Por Nathan Vieira | Editado por Luciana Zaramela | 09 de Junho de 2021 às 20h20
Hakan Nural / Unsplash

A situação da África em relação à vacina contra a COVID-19 é causa de muita preocupação. Na África do Sul, apenas 0,8% da população está completamente vacinada, segundo levantamento da Universidade Johns Hopkins. Na Nigéria, o maior país do continente — com mais de 200 milhões de habitantes — apenas 0,1% está totalmente protegido.

O Quênia, com 50 milhões de habitantes, tem uma porcentagem ainda menor. Uganda chegou a recolher doses de áreas rurais porque não tem o suficiente para combater surtos em grandes cidades. Enquanto isso, o Chade ainda não administrou suas primeiras vacinas, e há pelo menos cinco outros países na África onde simplesmente ninguém tomou a vacina, de acordo com o Centro Africano para Controle e Prevenção de Doenças.

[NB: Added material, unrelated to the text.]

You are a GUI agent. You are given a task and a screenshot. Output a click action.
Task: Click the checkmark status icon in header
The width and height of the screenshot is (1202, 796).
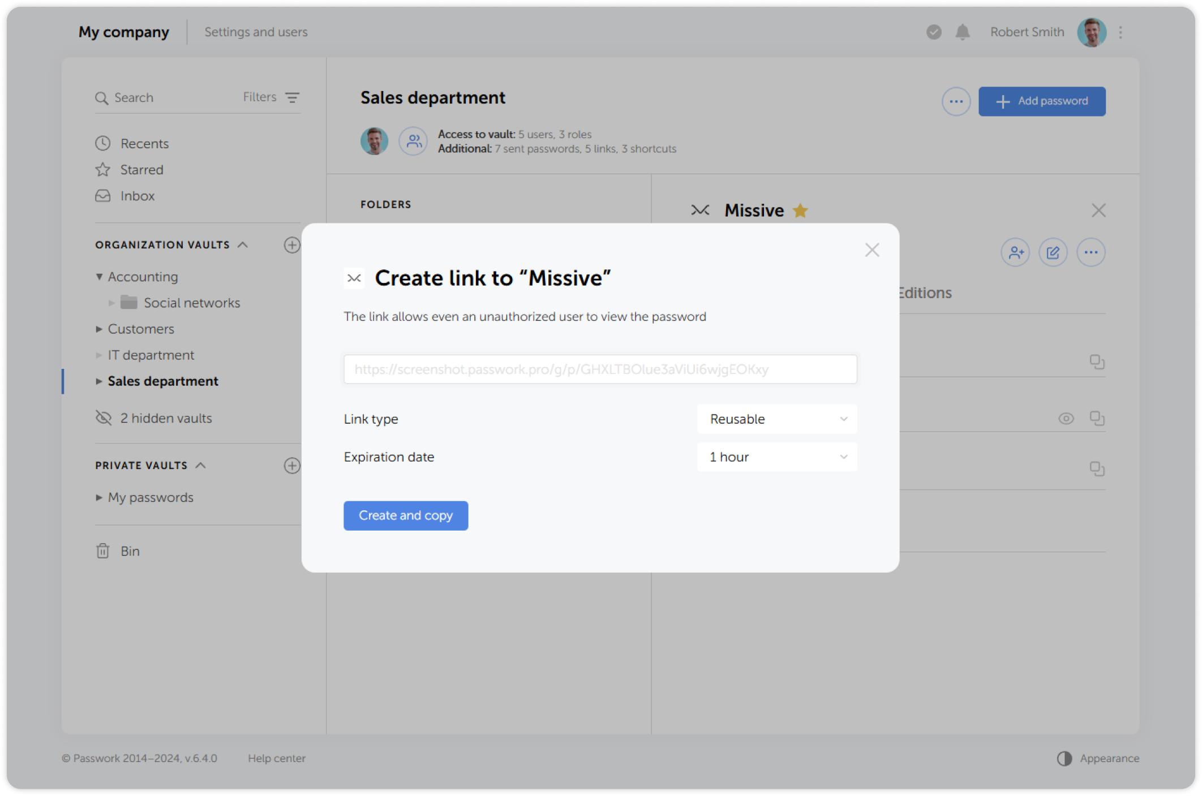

Segundo a Organização Mundial da Saúde (OMS), o continente enfrenta uma grave escassez de imunizantes, no mesmo passo em que uma nova onda de infecções progride. Os embarques de vacinas para a África estão quase parados.

(Imagem: Mufid Majnun/Unsplash)

“É extremamente preocupante e frustrante”, disse o Diretor do Centro Africano para Controle e Prevenção de Doenças, Dr. John Nkengasong. Ele chegou a pedir que os líderes das nações mais ricas compartilhem vacinas sobressalentes, algo que os EUA já garantiram.

A África enfrenta um déficit de cerca de 700 milhões de doses, mesmo depois de levar em conta aquelas garantidas pelo programa de vacinas da OMS para os países mais pobres, o COVAX Facility.